Return every one of the records below line for line, with no changes.

-- start of Records provided --

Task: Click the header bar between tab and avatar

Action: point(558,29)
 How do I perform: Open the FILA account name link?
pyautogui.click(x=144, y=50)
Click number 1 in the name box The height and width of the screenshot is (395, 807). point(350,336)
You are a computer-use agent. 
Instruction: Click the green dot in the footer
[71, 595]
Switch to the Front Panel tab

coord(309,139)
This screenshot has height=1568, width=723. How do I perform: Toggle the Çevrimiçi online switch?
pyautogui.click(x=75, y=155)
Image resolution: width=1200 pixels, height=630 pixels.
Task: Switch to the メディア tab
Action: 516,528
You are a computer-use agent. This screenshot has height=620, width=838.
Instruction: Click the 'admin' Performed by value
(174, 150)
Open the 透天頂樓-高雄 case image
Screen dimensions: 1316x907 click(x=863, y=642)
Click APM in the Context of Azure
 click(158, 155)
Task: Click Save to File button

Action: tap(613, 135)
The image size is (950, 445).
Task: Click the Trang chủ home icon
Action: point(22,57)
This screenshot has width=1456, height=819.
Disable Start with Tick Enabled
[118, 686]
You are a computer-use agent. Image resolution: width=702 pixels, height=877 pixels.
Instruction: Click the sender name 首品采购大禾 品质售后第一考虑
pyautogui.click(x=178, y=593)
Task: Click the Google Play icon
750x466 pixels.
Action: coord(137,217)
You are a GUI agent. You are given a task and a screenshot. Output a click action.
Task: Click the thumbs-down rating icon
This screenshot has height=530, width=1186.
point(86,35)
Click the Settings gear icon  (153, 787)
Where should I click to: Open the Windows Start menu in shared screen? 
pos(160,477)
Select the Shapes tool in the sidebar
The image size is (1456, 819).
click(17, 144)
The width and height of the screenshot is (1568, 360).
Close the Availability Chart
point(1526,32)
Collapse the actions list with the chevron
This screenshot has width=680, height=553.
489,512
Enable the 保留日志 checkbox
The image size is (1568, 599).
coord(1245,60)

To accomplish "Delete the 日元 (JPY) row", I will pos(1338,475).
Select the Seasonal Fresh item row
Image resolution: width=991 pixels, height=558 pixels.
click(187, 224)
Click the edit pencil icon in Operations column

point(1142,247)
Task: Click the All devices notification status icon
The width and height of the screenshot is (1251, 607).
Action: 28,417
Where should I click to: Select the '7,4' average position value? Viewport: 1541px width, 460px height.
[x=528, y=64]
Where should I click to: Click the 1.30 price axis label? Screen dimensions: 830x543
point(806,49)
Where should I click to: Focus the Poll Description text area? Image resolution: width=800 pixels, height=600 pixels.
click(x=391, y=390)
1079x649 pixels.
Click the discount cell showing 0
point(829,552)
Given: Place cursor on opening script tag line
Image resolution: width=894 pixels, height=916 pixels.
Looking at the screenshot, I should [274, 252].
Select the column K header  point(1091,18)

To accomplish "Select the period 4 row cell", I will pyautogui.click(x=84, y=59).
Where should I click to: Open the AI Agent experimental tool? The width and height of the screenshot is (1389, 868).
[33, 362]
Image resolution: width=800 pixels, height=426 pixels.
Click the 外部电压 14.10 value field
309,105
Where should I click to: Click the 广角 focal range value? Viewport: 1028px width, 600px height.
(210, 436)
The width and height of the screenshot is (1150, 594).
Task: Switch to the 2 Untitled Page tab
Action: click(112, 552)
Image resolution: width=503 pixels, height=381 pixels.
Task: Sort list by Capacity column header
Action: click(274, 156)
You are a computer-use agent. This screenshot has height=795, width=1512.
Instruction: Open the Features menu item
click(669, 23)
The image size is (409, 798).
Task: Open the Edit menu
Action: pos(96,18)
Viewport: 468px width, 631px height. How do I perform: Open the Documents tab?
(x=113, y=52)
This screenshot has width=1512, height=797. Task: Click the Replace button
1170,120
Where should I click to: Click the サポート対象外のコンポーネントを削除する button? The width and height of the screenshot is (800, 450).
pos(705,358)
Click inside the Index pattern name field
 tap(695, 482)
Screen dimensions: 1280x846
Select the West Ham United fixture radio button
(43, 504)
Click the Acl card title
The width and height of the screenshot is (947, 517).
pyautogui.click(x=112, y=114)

-- end of Records provided --

# [Exercise answer]
Task: Click the header bar between tab and avatar

Action: point(558,29)
 How do I perform: Open the FILA account name link?
pyautogui.click(x=144, y=50)
Click number 1 in the name box The height and width of the screenshot is (395, 807). point(350,336)
You are a computer-use agent. 
Instruction: Click the green dot in the footer
[71, 595]
Switch to the Front Panel tab

coord(309,139)
This screenshot has height=1568, width=723. How do I perform: Toggle the Çevrimiçi online switch?
pyautogui.click(x=75, y=155)
Image resolution: width=1200 pixels, height=630 pixels.
Task: Switch to the メディア tab
Action: 516,528
You are a computer-use agent. This screenshot has height=620, width=838.
Instruction: Click the 'admin' Performed by value
(174, 150)
Open the 透天頂樓-高雄 case image
Screen dimensions: 1316x907 click(x=863, y=642)
Click APM in the Context of Azure
 click(158, 155)
Task: Click Save to File button

Action: tap(613, 135)
The image size is (950, 445).
Task: Click the Trang chủ home icon
Action: point(22,57)
This screenshot has width=1456, height=819.
Disable Start with Tick Enabled
[118, 686]
You are a computer-use agent. Image resolution: width=702 pixels, height=877 pixels.
Instruction: Click the sender name 首品采购大禾 品质售后第一考虑
pyautogui.click(x=178, y=593)
Task: Click the Google Play icon
750x466 pixels.
Action: coord(137,217)
You are a GUI agent. You are given a task and a screenshot. Output a click action.
Task: Click the thumbs-down rating icon
This screenshot has height=530, width=1186.
point(86,35)
Click the Settings gear icon  (153, 787)
Where should I click to: Open the Windows Start menu in shared screen? 
pos(160,477)
Select the Shapes tool in the sidebar
The image size is (1456, 819).
click(17, 144)
The width and height of the screenshot is (1568, 360).
Close the Availability Chart
point(1526,32)
Collapse the actions list with the chevron
This screenshot has width=680, height=553.
489,512
Enable the 保留日志 checkbox
The image size is (1568, 599).
coord(1245,60)

To accomplish "Delete the 日元 (JPY) row", I will pos(1338,475).
Select the Seasonal Fresh item row
Image resolution: width=991 pixels, height=558 pixels.
click(187, 224)
Click the edit pencil icon in Operations column

point(1142,247)
Task: Click the All devices notification status icon
The width and height of the screenshot is (1251, 607).
Action: 28,417
Where should I click to: Select the '7,4' average position value? Viewport: 1541px width, 460px height.
[x=528, y=64]
Where should I click to: Click the 1.30 price axis label? Screen dimensions: 830x543
point(806,49)
Where should I click to: Focus the Poll Description text area? Image resolution: width=800 pixels, height=600 pixels.
click(x=391, y=390)
1079x649 pixels.
Click the discount cell showing 0
point(829,552)
Given: Place cursor on opening script tag line
Image resolution: width=894 pixels, height=916 pixels.
Looking at the screenshot, I should [274, 252].
Select the column K header  point(1091,18)

To accomplish "Select the period 4 row cell", I will pyautogui.click(x=84, y=59).
Where should I click to: Open the AI Agent experimental tool? The width and height of the screenshot is (1389, 868).
[33, 362]
Image resolution: width=800 pixels, height=426 pixels.
Click the 外部电压 14.10 value field
309,105
Where should I click to: Click the 广角 focal range value? Viewport: 1028px width, 600px height.
(210, 436)
The width and height of the screenshot is (1150, 594).
Task: Switch to the 2 Untitled Page tab
Action: click(112, 552)
Image resolution: width=503 pixels, height=381 pixels.
Task: Sort list by Capacity column header
Action: click(274, 156)
You are a computer-use agent. This screenshot has height=795, width=1512.
Instruction: Open the Features menu item
click(669, 23)
The image size is (409, 798).
Task: Open the Edit menu
Action: pos(96,18)
Viewport: 468px width, 631px height. How do I perform: Open the Documents tab?
(x=113, y=52)
This screenshot has width=1512, height=797. Task: Click the Replace button
1170,120
Where should I click to: Click the サポート対象外のコンポーネントを削除する button? The width and height of the screenshot is (800, 450).
pos(705,358)
Click inside the Index pattern name field
 tap(695, 482)
Screen dimensions: 1280x846
Select the West Ham United fixture radio button
(43, 504)
Click the Acl card title
The width and height of the screenshot is (947, 517).
pyautogui.click(x=112, y=114)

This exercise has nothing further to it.